What is often overlooked is that most economic models are not based on a profile of human decision making, but rather a modern day double: Homo Economicus. Homo Economicus refers to a depiction of individuals as self-interested decision makers and constant utility-maximizers. Economists have cast homo economicus as the protagonists of many of their most groundbreaking ideas. Analytical tools such as Adam Smith’s renowned invisible hand, Bentham’s hedonic calculator and the Marshallian Cross are all based on the assumption that humans will always choose to maximize benefit with each decision they make.

From when you press the snooze button in the morning to when you change into your footed pajamas, Adam Smith labels you a utility maximizer. This concept also tends to boil down reality into a set of scenarios that are more easily quantifiable. Many claim that without this distinction there would be never-ending moving parts to consider; too many variables at work. However, to what extent are these assumptions hindering our ability to apply economic theory to real life?

Thornstein Veblen was one of the first to flag this logistical hiccup. Critiquing Homo Economicus, the twentieth century economist noted, “The hedonistic conception of man is that of a lightning calculator of pleasures and pains... He is not the seat of a process of living.” By denying the “humanity” of a type of Homo Economicus, Veblen rejects the full applicability of the neoclassical and marginalist model of utility to real-life cases. With the exception of the hardcore Twilight fans, few would see lifelessness as a desirable or even accurate human trait. So why is it accepted as a given in mainstream economics?

As Homo Economicus systematizes human behavior, it neglects the lack of uniformity among decision-makers. A century later, Thaler extends Veblen’s argument highlighting the differences in access to information in economic markets. How are humans supposed to assume the characteristics of Homo Economicus as a collectivity if there isn’t a level playingfield? Thaler even jokes, “The aesthetics in the field became that if the agents in Model A are smarter than … in Model B, then Model A is better than Model B. The IQ of Homo Economicus became bounded only by the IQ of the smartest economic theorist!” Well, I must agree with Thaler on this. I am no Paul Krugman.
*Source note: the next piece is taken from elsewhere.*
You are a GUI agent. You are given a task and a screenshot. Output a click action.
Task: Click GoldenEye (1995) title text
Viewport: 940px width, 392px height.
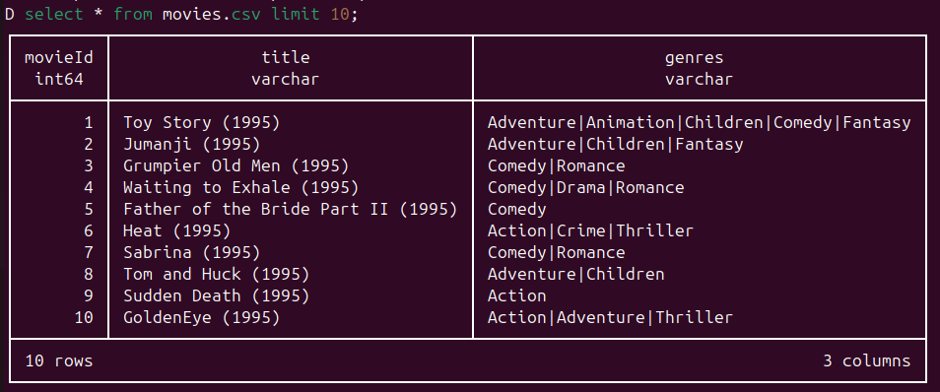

Even though Homo Economicus is not a very realistic model, economics is far from doomed. Many new fields of economics have begun embracing those variables that neoclassical economics has reluctantly overlooked. Before, a lack of tools to measure human decision-making led economists like Jevons to refer to the brain as “a black box”. According to Camerer, Lowenstein and Prelec, neuroeconomics may have been the method Jevons needed to link utilitarianism with precise measurements of human motivation. Diving into topics such as time discounting, limited strategic thinking and non-linear probability weighting, one can appreciate how neuroeconomics can contribute to microeconomic theory. Despite it being a budding branch of neuroscience, neuroeconomics offers clues into questions that some of the greatest academics were previously unable to answer.

A model that does not improve our comprehension of real-life phenomena is a weak model. Though the neoclassical and marginalist schools of thought contributed extensively to economics, Homo Economicus is repeatedly questioned, reviving Veblen’s critiques decades later. Thaler forecasts, “Homo Economicus will evolve into Homo Sapiens…[W]e hope that new scholars…do what cognitive psychologists…have already done: offer us useful findings…that are relatively easy to incorporate into economic models.” In the end, the robot will be rendered obsolete.